## Extract provided
↓
Peechaya Burroughs for TIME
By Megan Lasher
June 8, 2016

A new review suggests that anxiety disorders are more prevalent among women—perhaps even twice as common.

Researchers from the University of Cambridge and the Wesminster City Council published a review in the journal Brain and Behavior on Sunday that analyzed 48 previous reviews of the prevalence of anxiety disorders among different groups. They included reviews that assessed a variety of anxiety disorders—and that used a range of anxiety-assessing methods (including self-reporting symptoms).

Not only are anxiety disorders substantially prevalent—the research estimates that they affect between 3.8% and 25% of world the population—but they’re also common in women in particular, according to three of the reviews researchers looked at. In fact, they estimated that 5.2% to 8.7% of women suffer from anxiety.
↑
## Information supplied
↓
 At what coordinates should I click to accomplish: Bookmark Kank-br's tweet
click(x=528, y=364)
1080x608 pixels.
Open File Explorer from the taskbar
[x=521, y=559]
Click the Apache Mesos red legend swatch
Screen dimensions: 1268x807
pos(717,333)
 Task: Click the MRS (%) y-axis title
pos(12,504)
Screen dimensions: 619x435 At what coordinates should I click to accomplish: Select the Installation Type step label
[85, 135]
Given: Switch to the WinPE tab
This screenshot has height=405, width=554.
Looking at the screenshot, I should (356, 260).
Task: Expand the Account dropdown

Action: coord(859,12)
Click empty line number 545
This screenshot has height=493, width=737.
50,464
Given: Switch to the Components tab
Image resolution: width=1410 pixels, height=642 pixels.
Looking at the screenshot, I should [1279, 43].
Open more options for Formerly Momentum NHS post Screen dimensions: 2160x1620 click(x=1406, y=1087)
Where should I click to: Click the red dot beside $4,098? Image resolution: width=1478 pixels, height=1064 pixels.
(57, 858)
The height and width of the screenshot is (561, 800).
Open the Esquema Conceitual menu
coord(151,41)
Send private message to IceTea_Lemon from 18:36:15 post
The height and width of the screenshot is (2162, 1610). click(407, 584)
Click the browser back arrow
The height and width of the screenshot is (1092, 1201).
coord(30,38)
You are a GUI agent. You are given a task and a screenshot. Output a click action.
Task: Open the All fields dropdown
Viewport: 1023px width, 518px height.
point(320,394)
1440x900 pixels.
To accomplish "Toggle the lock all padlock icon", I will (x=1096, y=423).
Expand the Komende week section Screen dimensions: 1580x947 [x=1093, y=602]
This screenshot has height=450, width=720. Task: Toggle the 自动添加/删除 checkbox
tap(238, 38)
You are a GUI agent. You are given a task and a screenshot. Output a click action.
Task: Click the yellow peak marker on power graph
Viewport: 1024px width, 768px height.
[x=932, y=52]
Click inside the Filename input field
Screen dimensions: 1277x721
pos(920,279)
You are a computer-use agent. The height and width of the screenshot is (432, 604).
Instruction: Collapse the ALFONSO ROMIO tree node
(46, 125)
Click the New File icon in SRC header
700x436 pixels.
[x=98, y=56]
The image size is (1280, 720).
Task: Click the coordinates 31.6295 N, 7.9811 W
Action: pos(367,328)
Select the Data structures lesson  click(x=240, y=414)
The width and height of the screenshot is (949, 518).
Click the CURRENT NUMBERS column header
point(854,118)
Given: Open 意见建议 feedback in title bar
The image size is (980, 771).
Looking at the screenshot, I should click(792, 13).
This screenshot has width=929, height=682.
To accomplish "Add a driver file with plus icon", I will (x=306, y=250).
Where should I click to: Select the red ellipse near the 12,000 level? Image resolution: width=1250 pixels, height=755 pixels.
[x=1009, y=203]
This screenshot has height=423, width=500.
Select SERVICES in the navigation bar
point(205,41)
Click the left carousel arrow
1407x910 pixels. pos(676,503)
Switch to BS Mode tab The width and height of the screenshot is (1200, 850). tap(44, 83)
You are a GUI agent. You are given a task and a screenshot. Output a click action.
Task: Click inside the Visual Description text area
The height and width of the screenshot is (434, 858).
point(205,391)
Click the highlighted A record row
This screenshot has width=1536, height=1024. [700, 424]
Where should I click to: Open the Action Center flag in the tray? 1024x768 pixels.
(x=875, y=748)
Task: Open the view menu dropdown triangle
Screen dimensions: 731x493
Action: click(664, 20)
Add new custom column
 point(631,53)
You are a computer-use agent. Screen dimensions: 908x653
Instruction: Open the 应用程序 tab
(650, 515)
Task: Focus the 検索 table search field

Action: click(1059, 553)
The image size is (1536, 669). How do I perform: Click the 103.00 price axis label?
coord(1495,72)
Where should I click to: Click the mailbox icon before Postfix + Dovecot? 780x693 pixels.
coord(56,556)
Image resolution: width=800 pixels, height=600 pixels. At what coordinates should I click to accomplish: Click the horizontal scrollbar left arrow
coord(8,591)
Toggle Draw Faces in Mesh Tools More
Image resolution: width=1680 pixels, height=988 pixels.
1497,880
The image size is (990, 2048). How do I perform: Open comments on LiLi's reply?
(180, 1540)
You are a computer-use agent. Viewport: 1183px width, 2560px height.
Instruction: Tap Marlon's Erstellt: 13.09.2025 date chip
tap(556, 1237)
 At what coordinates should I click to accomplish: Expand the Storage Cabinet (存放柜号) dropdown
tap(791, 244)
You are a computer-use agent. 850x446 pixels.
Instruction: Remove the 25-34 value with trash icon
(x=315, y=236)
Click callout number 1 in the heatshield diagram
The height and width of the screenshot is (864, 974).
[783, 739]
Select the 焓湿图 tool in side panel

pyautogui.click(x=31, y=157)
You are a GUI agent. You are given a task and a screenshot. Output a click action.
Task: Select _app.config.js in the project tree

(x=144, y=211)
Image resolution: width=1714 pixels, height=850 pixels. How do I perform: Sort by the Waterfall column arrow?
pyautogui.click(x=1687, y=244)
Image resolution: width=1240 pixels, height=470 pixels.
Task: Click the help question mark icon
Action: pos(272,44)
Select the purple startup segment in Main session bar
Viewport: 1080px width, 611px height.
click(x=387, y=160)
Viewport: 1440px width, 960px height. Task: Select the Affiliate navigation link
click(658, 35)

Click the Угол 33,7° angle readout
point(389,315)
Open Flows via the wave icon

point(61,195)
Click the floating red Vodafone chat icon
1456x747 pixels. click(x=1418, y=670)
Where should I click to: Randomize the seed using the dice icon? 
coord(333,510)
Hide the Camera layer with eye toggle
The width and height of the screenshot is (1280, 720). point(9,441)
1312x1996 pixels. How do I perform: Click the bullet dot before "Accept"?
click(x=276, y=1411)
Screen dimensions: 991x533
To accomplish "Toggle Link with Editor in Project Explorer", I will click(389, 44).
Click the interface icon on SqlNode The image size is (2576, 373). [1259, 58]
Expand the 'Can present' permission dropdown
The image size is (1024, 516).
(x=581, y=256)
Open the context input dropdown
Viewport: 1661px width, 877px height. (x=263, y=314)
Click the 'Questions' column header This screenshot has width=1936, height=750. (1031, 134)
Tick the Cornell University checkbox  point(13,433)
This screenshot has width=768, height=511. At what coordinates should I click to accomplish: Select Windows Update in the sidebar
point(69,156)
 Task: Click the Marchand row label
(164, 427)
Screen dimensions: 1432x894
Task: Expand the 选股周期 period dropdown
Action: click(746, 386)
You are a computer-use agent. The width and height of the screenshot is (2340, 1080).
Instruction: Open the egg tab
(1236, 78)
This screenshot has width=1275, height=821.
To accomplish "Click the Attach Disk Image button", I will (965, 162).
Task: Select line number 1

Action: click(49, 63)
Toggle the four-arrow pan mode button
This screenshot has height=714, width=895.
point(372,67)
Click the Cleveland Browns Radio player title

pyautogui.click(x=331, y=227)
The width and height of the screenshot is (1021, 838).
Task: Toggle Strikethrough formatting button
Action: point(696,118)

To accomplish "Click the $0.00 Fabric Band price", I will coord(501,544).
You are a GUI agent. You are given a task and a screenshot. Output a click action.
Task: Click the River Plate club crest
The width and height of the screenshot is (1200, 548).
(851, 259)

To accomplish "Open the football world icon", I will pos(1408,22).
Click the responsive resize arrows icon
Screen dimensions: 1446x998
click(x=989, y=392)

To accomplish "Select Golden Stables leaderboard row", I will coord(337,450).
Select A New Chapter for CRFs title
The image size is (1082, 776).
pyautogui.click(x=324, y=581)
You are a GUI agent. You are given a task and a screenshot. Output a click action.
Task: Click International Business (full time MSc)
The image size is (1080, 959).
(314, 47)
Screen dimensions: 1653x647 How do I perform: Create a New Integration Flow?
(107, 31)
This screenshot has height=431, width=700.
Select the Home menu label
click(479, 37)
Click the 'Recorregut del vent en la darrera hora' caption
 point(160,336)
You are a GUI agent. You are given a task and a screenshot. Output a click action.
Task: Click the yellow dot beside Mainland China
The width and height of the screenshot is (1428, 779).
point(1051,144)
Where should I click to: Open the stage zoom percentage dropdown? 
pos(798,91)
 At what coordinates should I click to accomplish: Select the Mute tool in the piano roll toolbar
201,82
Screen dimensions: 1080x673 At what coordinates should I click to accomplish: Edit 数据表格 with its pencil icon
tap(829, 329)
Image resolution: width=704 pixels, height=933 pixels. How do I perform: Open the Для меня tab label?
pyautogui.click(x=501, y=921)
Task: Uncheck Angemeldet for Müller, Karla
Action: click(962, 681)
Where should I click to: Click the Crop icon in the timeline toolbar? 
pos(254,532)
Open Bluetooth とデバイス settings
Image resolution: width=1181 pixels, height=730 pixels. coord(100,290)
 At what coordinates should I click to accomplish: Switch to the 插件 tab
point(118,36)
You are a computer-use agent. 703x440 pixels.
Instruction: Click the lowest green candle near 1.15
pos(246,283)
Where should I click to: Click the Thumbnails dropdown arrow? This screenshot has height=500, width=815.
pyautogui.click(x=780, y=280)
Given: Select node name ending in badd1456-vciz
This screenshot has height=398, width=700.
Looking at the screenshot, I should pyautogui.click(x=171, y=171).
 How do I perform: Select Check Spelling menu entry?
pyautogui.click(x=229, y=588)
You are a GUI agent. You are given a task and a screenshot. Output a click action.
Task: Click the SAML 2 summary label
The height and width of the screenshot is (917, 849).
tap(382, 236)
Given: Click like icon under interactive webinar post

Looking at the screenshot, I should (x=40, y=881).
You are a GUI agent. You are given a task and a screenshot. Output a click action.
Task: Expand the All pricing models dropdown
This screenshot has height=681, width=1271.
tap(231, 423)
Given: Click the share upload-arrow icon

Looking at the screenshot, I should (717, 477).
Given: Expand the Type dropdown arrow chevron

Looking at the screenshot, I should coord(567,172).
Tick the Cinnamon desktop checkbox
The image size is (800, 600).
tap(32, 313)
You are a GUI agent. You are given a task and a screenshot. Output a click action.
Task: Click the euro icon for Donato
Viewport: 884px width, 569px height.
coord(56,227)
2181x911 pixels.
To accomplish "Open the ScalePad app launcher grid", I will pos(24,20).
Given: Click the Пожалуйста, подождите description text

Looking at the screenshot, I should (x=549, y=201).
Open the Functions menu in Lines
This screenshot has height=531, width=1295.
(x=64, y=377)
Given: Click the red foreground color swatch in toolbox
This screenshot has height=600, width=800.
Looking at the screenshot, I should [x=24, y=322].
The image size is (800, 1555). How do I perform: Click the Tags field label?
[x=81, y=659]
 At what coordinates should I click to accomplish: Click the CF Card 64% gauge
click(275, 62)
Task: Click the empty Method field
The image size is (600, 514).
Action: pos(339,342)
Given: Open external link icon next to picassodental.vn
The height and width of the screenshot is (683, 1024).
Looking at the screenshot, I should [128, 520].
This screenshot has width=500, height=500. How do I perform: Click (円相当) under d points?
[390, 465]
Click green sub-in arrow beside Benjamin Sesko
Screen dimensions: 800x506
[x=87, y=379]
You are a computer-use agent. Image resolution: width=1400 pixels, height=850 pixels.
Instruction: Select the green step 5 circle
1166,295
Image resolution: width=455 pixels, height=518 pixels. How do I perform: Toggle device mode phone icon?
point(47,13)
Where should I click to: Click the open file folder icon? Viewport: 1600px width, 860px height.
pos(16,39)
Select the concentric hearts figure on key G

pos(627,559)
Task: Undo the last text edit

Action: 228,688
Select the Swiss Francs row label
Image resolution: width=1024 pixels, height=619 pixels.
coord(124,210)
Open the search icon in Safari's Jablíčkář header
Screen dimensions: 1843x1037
↑
## Tasks to carry out
a: According to the article on anxiety disorders among women, how many previous reviews did the new review analyze?
b: Carry the article on anxiety disorders among women forward from its last sentence.
The entries are separate material and have no connection to the article.

## Results of the tasks
a: It analyzed 48 previous reviews.

b:
“Women are almost twice as likely to be affected as men, with sex differences persisting over time and across high and low resource settings,” researchers wrote in the study.

Young adults, people with chronic diseases and individuals from “Euro/Anglo cultures” were also found to be disproportionately affected.

“Anxiety disorders are increasingly being recognized as important determinants of poor health and major contributors to health service use across the globe,” wrote the researchers. “Despite epidemiologic advances in this field, important areas of research remain under- or unexplored.”